If they don’t know, you don’t say anything at all. ’

‘I won’t. I won’t leave you to save myself.’

Shaking his head again and again, he screwed his eyes shut, as though the gesture was causing him as much pain as the idea. I placed my hands on his thighs and squeezed.

‘You have to,’ I insisted. ‘You staying here makes things more dangerous for both of us. Right now we don’t know anything, not really, only that the pack believes I killed Cole.

Why do they think that? What do they know?

If you go home, you could ask questions, find a way to let me know what to expect.

You staying here puts me in more danger. ’

‘If you care about her as much as you say you do, you’ll get into that little red truck of yours and get the hell out of Georgia,’ Ashley ordered, much less interested in coddling his feelings.

‘You run your ass right back to mama wolf and start listening in, otherwise Em here is as good as cooked.’

He gripped my wrists as though he were hanging over the edge of a cliff and I were the only thing keeping him from falling.

‘Please don’t ask me to go,’ he said. ‘I don’t want to leave you.’

I noticed the change right away. Before he said he wouldn’t leave. Now, he said he didn’t want to.

‘This is the best chance we have. Me, you, Lydia, all of us,’ I told him, nodding. One more push, that’s all it would take, and then the worst part would be over. ‘Please, Wyn, do it for me.’

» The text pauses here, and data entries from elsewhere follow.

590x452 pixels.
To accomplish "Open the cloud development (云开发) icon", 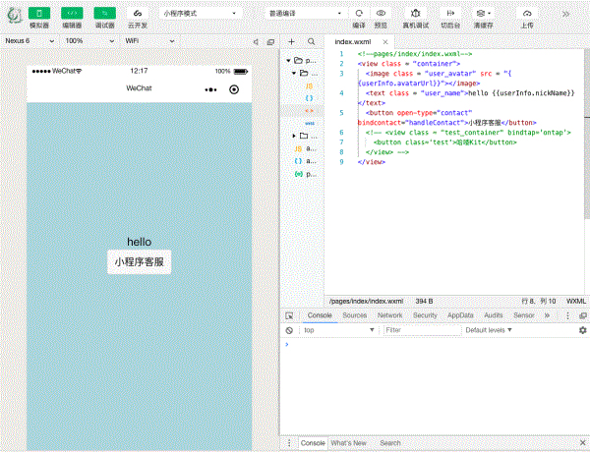I will (138, 14).
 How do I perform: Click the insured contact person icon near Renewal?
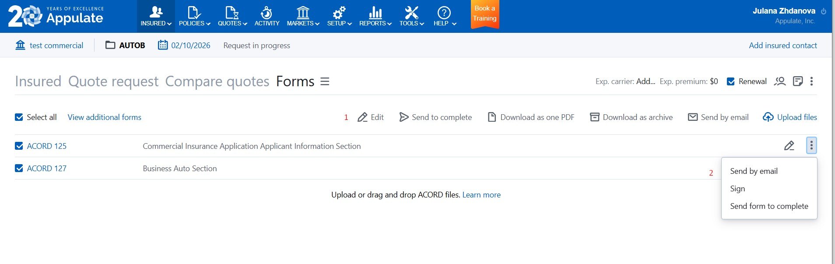(779, 81)
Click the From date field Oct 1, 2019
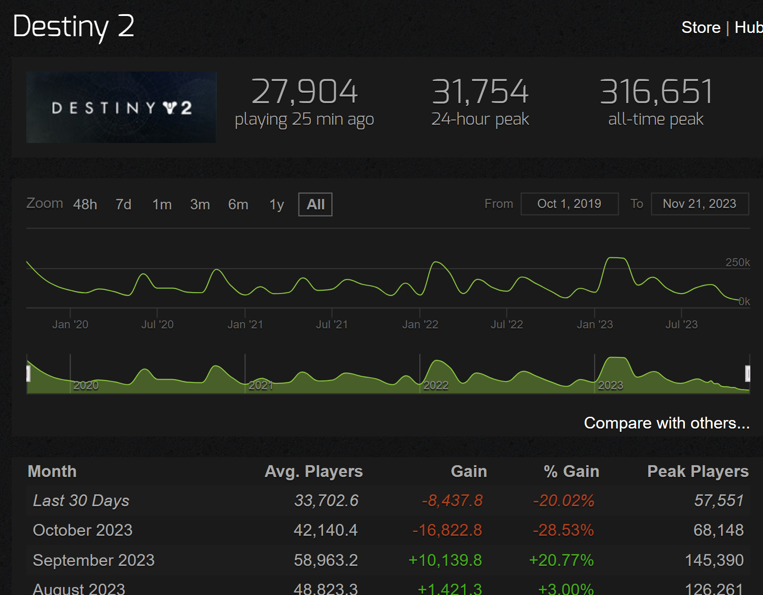 (569, 204)
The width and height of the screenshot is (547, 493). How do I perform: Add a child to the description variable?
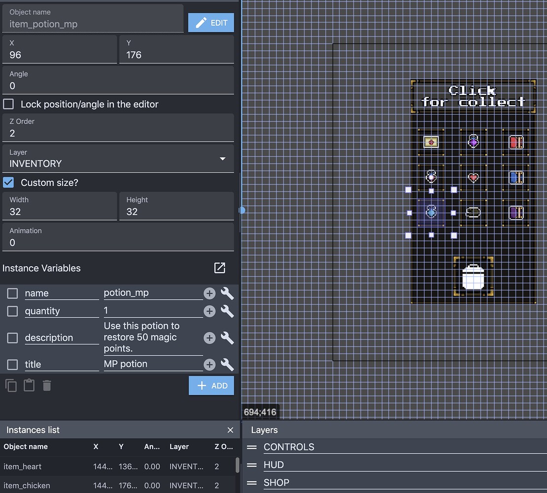point(209,338)
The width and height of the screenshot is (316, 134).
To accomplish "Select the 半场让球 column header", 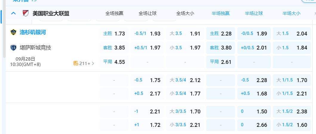I will click(254, 13).

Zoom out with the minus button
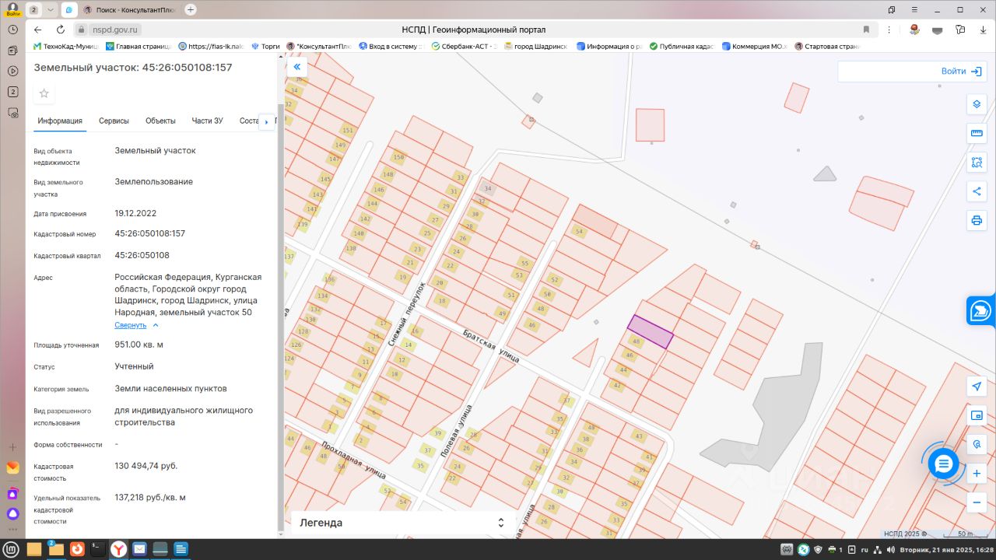977,502
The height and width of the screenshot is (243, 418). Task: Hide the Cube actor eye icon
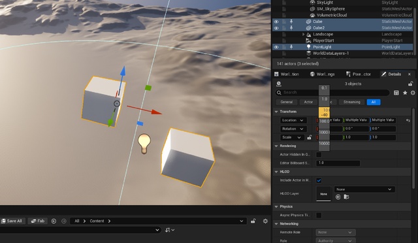coord(276,22)
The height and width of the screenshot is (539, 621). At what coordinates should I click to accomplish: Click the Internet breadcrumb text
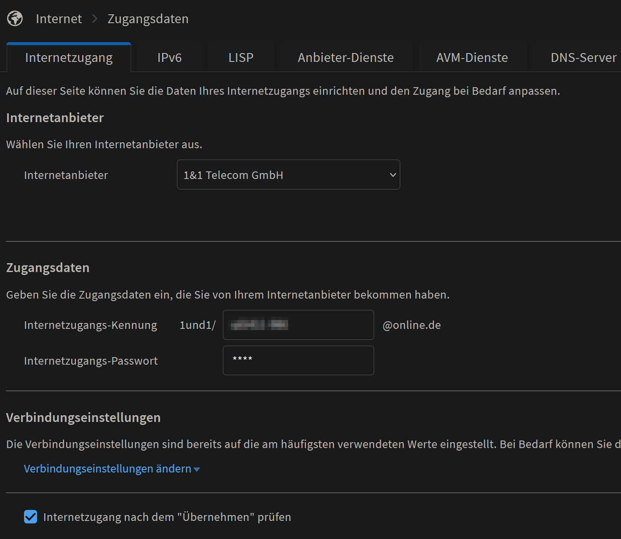coord(59,19)
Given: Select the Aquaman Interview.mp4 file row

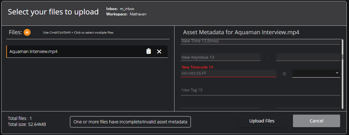Looking at the screenshot, I should (87, 51).
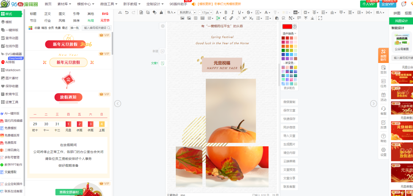
Task: Toggle bold formatting
Action: tap(226, 13)
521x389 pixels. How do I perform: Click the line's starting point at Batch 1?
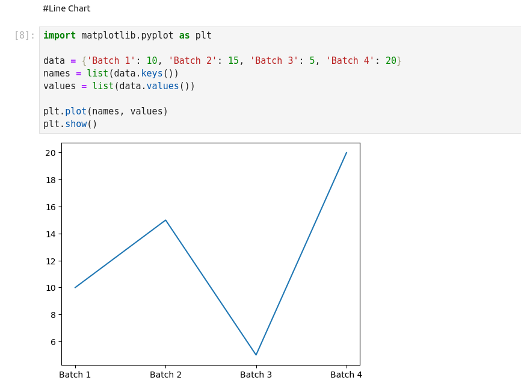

‘Maybe they’d listen to me,’ he mumbled but I shook my head, pressing my fingers to his mouth to stop that thought in its tracks.

‘And maybe they’d put you on trial alongside me and kill us both.’

He cupped my face in his hands and wiped away our mingled tears with his thumbs.

‘I won’t let anyone hurt you, not the pack, not Astrid, not anyone.

I don’t know how, not yet, but I swear it on my soul.

They lied to me my whole life, they held me captive when I wouldn’t listen.

But if they won’t listen to me, I don’t have to listen to them.

The pack may be my family but you are my life, Emily, without you, everything else is meaningless. ’

‘This kind of feels like a conversation you could be having in private,’ Ashley said, turning away awkwardly in her seat. ‘But I do like the energy.’

‘We will figure it out,’ I agreed, forcing a smile that hurt more than slicing myself open with a knife. Scars I’d thought healed tore open, raw and red and real, on display for all to see. ‘I love you, Wyn Evans.’

‘I love you, Emily James.’

Words were never supposed to hurt so much.

We were always on a clock but it ran down early this month and I wasn’t ready. Would I ever really be ready? Would I ever get used to the pain of watching him leave and hoping he’d come back only so we could do this to each other all over again?

He kissed me one more time, deep and strong, and for a beautiful, fleeting moment, I believed everything was going to work out. Then, without another word, he stood up, walked out of the parlour and through the bloody front door.

‘Seems as though the two of you are always saying goodbye,’ Ashley said, joining me on the couch and stroking my hair. ‘Call me crazy but I’m starting to think love ain’t all it’s cracked up to be.’

‘You’re crazy,’ I whispered, tears enough to drown an ocean finally falling free when I heard his truck door slam and the engine roar into life.